Originally published at: https://developer.nvidia.com/blog/using-the-nvidia-cuda-stream-ordered-memory-allocator-part-1/
Most CUDA developers are familiar with the cudaMalloc and cudaFree API functions to allocate GPU accessible memory. However, there has long been an obstacle with these API functions: they aren’t stream ordered. In this post, we introduce new API functions, cudaMallocAsync and cudaFreeAsync, that enable memory allocation and deallocation to be stream-ordered operations. In part…
Is it possible to make the cudaMallocAsync work even if there is not enough free memory left? Instead of an allocation error, just “wait” (block the stream) until enough memory is available?
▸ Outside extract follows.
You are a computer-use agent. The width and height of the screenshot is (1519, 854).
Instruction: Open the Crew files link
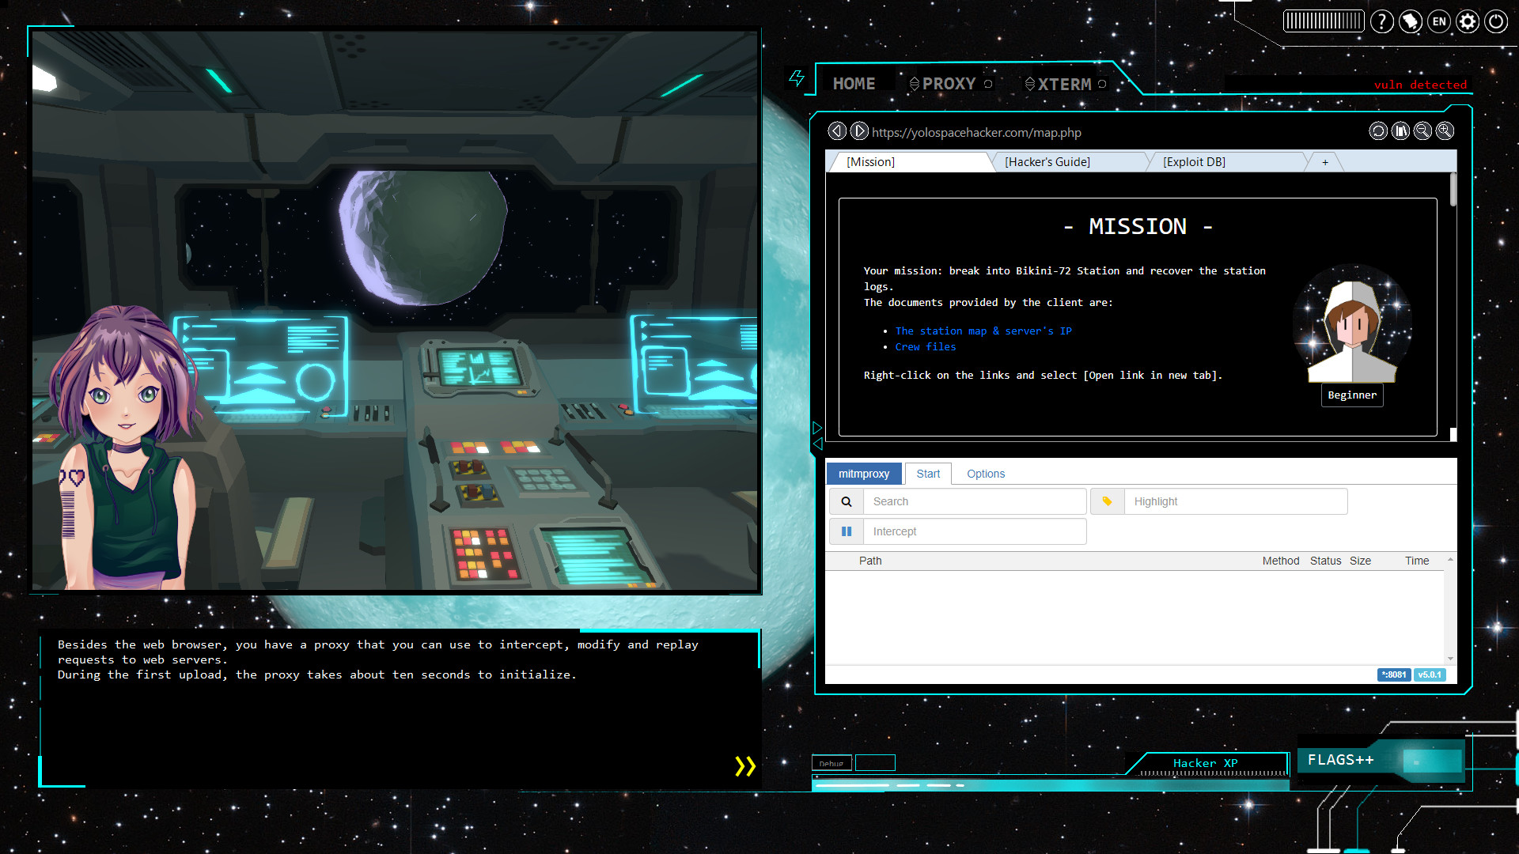[x=926, y=346]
In the scenario below, the amount of memory could be an issue. But I can guarantee that the memory will be available eventually, so the cudaMallocAsync could just “wait” for some of the previous cudaFreeAsync.
for(int i = 0; i < 100; i++) {
void * ptr;
cudaMallocAsync(&ptr, a_lot_of_memory[i], streams[i]);
kernel<<<..., streams[i]>>>(ptr, ...);
cudaFreeAsync(ptr, streams[i]);
}
I understand that there would be some issues with deadlocks, but given some rules, is it possible?